I’m not an expert on color, but isn’t almost anything represented by RGB? Why aren’t those colors just … colors? With specific number values that are encoded? Can these colors not be understood through regular web hex codes?

In: 16

22 Answers

Anonymous 0 Comments

There are multiple different color spaces that have different degrees of vibrance for RGB and in-between.

sRGB uses 256 shades per color. So while this totals >16M combos, if you want a shade of red to be 137.5, you’ll have to settle for 137 or 138.

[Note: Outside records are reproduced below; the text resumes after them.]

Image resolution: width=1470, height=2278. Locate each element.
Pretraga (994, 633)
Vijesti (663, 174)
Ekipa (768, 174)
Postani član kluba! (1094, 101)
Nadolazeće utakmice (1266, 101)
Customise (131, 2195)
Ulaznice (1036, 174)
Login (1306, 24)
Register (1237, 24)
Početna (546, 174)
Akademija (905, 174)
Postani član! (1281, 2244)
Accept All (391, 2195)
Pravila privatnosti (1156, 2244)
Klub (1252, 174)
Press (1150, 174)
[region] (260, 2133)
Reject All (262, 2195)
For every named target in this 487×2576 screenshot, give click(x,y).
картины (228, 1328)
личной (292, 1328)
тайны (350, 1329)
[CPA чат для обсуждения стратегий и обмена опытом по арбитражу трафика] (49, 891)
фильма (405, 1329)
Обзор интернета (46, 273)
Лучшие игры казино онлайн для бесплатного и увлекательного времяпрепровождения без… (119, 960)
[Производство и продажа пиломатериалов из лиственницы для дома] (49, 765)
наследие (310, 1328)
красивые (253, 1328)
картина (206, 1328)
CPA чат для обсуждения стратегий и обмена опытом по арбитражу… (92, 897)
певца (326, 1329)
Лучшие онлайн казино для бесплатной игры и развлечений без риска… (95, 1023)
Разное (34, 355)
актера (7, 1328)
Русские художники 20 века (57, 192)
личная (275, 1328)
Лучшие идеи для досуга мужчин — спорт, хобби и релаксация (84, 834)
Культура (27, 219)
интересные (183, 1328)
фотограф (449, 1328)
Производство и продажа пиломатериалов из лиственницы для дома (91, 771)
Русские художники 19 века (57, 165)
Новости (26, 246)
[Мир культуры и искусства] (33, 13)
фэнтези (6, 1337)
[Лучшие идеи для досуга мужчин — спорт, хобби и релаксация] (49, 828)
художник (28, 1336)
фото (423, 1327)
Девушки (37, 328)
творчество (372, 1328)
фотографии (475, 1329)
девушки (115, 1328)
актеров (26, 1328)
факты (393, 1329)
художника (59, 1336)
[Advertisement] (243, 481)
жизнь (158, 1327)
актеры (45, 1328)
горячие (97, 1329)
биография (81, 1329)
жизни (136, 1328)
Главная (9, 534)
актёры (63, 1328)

Also, printers use ink, not light, and are using CMYK (K is for black, not used a lot in standard colors, moreso metallic and gold-ish). CMYK can go more vibrant for green but less so for blue/purple. It uses 0-100 for all 4, totaling 104M combos.

Printer calibration is a huge issue. My mother uses Walmart for Christmas photos and every time they look like crap. A huge benefit of Pantone is that print shops order Pantone books of swatches (stupid expensive) and they calibrate their printers are accurate, so if your digital file is using a specific Pantone color, then that is exactly was is getting printed.

Now, some shops give out their ICC profiles and you can download them it’ll show you what your image will look like from that printer. However, you are still looking at it from a digital screen emitting light and not a printed surface reflecting light.